会長^2
会長軟禁された
09

頭を撫でていた手が、するりと頬に下りてきた。

少しかさかさと乾いた手の温もりが心地いい。
どれだけ顰め面をしていようとも、この手の優しさが左ノ助の本性だ。


兄が蒸発してしまってからは実の兄のように。
両親が他界してからは実の両親のように。

いつも傍で支えてくれた大事な人。


ぱちりと目を開くと、優しい眼差しが私に注がれていた。


……なんだい、その目は。


思わず赤面してしまうじゃないか。


「では、引き続き謎の男と薬の調査を右助に申し伝えておきます」

「あ、うん」


切り替え早!
中年の純情を弄んじゃないよ!


戸惑いにパチパチと瞬きをする間に、いつもの仏頂面に戻ってしまった左ノ助が端末に目を落とす。

「専務への対応は現状維持でよろしいですか」

「うん。私がこのままじゃね。変に騒がれても困るし」


あ、犯人はうちの会社の専務でした。


現社長に取り入りつつ邪魔な私を排除したいグループの、過激な一派です。
身内のごたごたで、お恥ずかしい限り。

「泳がせつつ、監視。何かしてくるようなら事前に対処。

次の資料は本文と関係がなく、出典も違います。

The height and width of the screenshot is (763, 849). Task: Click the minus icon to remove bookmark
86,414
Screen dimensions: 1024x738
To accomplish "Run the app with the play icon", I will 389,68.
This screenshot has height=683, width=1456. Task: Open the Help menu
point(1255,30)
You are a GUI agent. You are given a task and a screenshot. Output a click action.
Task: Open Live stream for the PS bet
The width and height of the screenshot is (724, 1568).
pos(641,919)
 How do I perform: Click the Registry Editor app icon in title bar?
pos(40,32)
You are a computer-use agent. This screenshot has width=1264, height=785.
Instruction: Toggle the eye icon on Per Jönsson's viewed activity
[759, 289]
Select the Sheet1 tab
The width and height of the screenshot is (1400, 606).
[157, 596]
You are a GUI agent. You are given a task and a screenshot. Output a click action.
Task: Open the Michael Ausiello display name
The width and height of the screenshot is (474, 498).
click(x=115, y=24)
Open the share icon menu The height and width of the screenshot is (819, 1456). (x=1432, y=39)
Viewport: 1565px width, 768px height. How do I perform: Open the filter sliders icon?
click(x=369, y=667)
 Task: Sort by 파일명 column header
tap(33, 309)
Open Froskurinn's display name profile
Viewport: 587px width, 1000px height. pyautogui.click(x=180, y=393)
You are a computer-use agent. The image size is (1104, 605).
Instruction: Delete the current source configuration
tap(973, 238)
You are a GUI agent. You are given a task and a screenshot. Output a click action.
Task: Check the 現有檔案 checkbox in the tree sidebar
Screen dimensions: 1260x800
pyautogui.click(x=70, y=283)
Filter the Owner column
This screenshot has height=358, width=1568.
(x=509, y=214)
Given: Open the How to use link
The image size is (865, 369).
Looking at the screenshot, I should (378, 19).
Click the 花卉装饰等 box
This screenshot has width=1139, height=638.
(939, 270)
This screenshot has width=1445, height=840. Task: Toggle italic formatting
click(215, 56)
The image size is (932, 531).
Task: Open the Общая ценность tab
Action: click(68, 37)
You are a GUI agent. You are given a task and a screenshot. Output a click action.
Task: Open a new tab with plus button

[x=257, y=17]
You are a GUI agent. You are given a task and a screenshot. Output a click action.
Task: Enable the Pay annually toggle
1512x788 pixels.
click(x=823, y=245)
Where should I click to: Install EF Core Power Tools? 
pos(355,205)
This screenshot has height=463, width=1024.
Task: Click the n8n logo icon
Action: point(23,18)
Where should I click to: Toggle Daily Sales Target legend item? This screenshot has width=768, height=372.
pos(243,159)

暴走するようなら手を回すこと」

「承知しました」

専務のちょっとニヤけた顔を思い浮かべる。

若い頃はそれなりにスマートだったのに、歳をとってアクが強くなってきた。
うん、あれじゃクラブのお姉ちゃんたちに嫌われちゃうよ。


その専務とチンピラを仲介した謎の男。
彼はよっぽどキレる人物なのだろう。
そこだけ、ぽかりと穴が開いてしまったように、何の情報も集まらない。


「あ、そだ。いしー先生の方は?」

「はい、先週末に接触があったようですが、問題ありません」

「そっか」


いしー先生には住み込みでお願いしているけれど、拘束しているわけではない。
自由に屋敷の外に出られるし、外泊だってかまわない。
屋敷の中の事も、体面上は秘密保持をお願いしてはいるけれど、外で誰に話してもらってもかまわないと思っている。

彼は密偵だ。
悪意のない密偵。
自覚のない密偵。


ほら、あんまりブラックボックス化しちゃう却って刺激しちゃうでしょ?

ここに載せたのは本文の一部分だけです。